Stored data entries
== Segment start ==

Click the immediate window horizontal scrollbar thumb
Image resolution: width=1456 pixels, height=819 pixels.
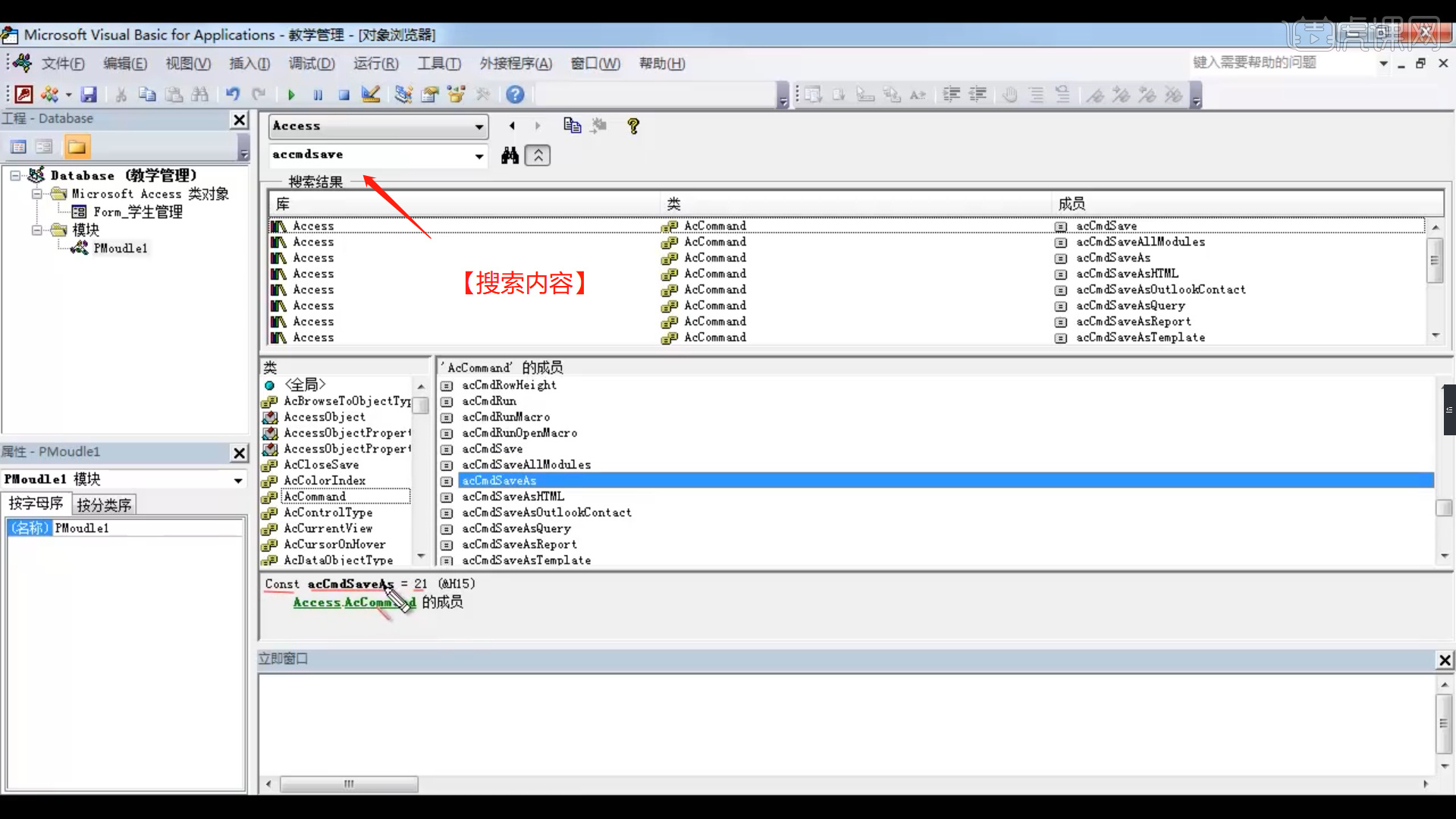349,783
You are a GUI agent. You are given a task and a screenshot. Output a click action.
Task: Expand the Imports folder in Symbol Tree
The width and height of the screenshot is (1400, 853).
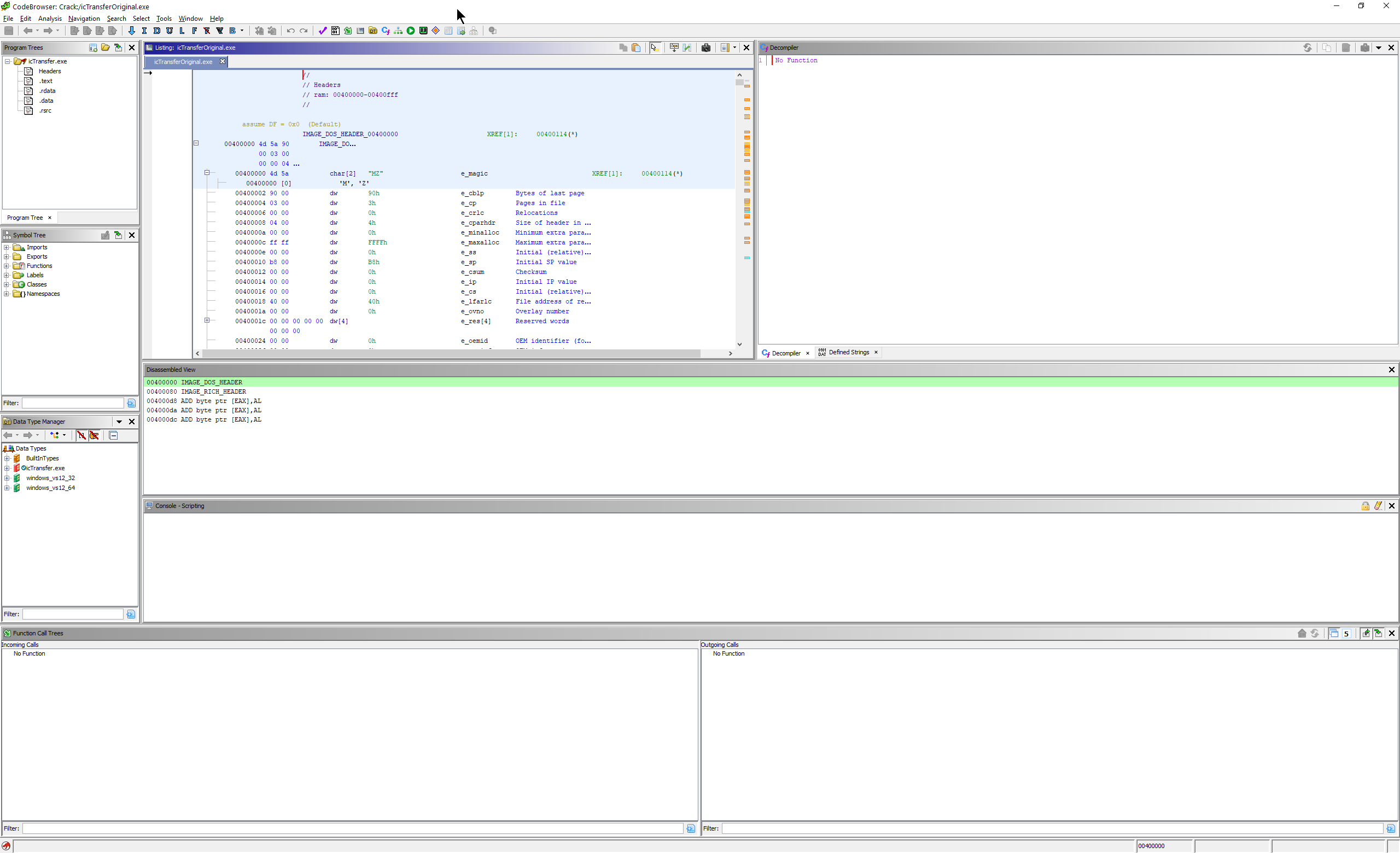(6, 247)
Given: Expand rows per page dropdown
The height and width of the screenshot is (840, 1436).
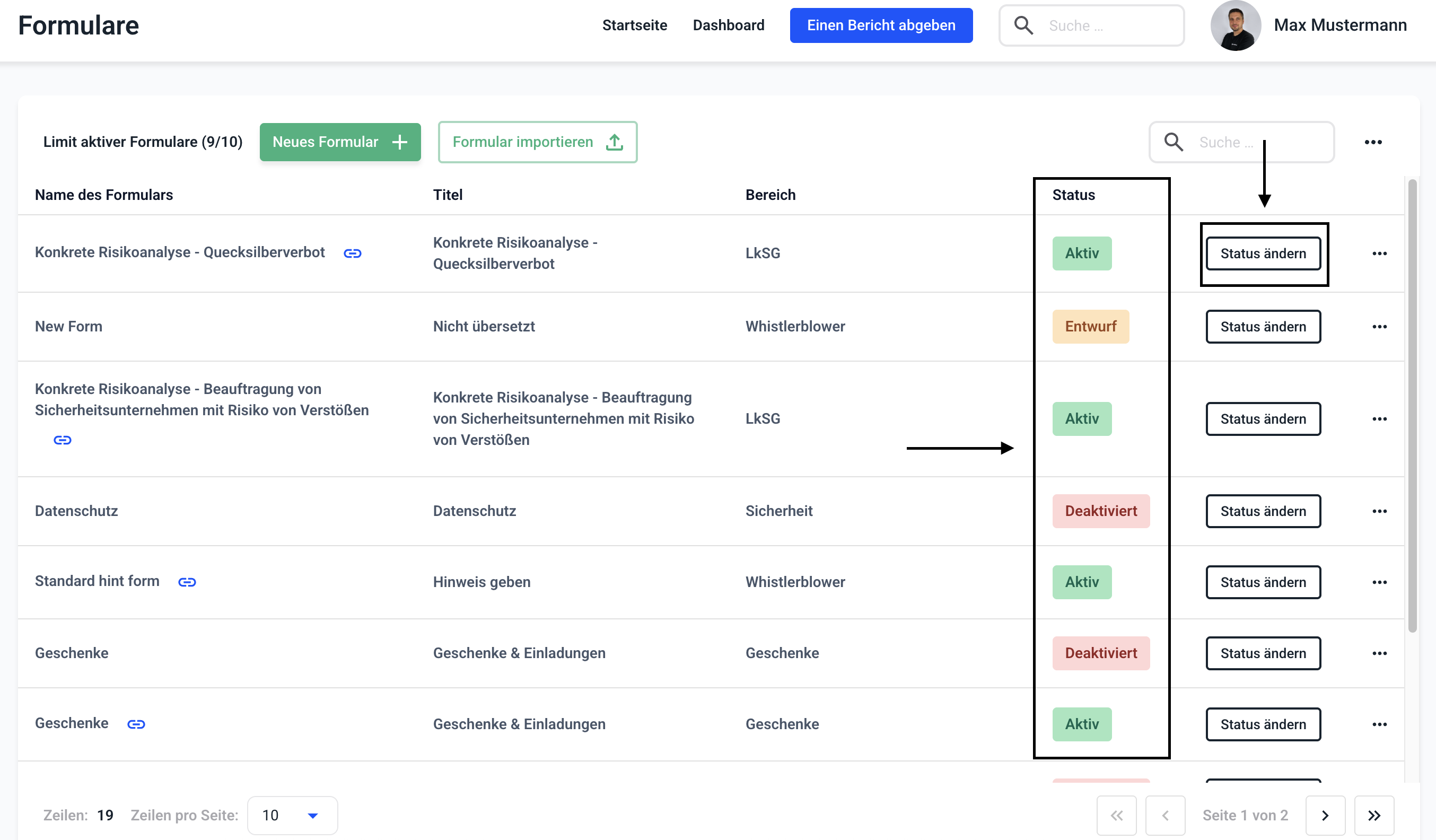Looking at the screenshot, I should coord(292,815).
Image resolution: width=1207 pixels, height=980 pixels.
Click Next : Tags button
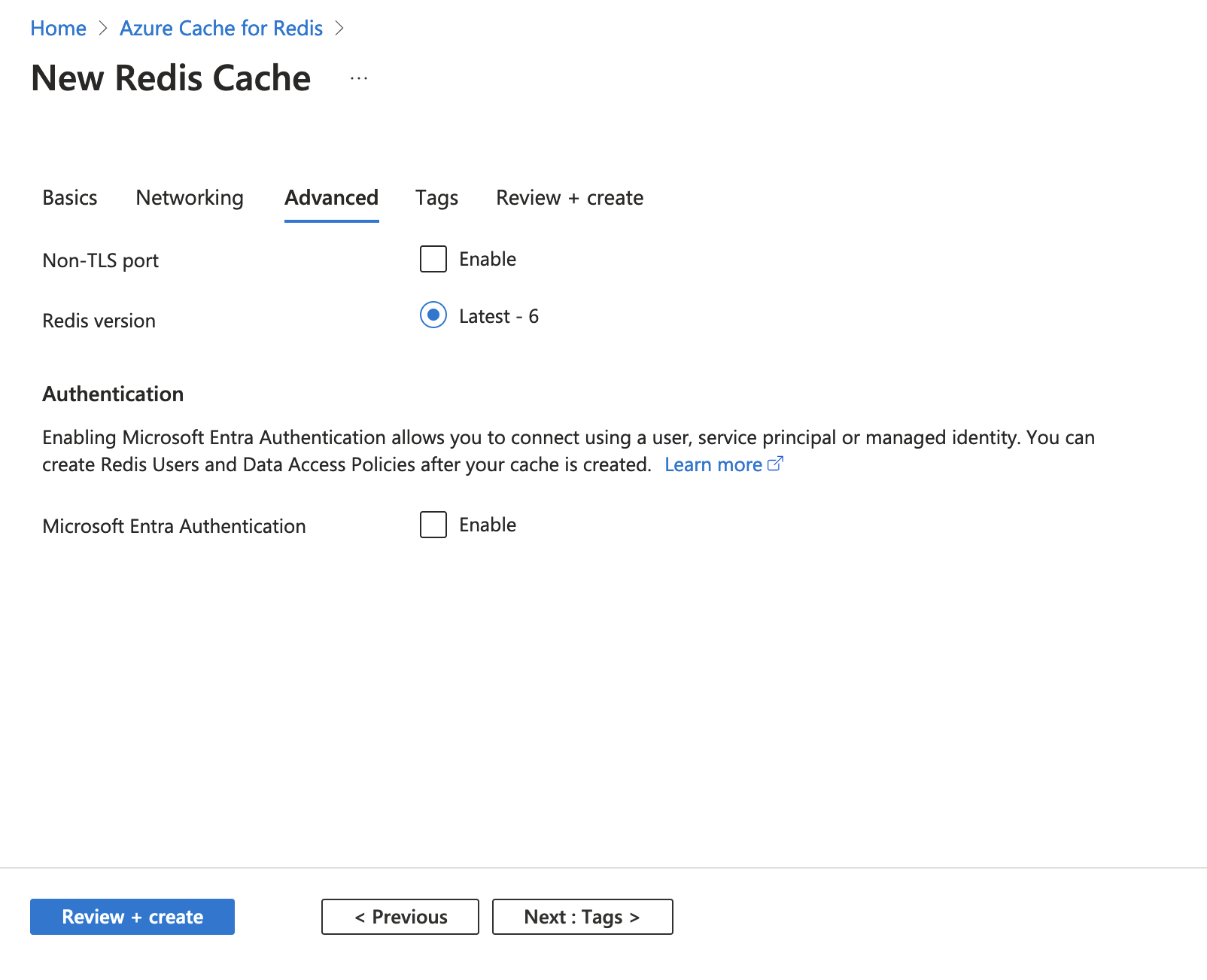(582, 917)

== Segment end ==

A line belongs in the answer if it contains the word "Expand"; copy every such line from the data above.

### ANSWER SPACE
Task: Expand the Imports folder in Symbol Tree
Given: Expand rows per page dropdown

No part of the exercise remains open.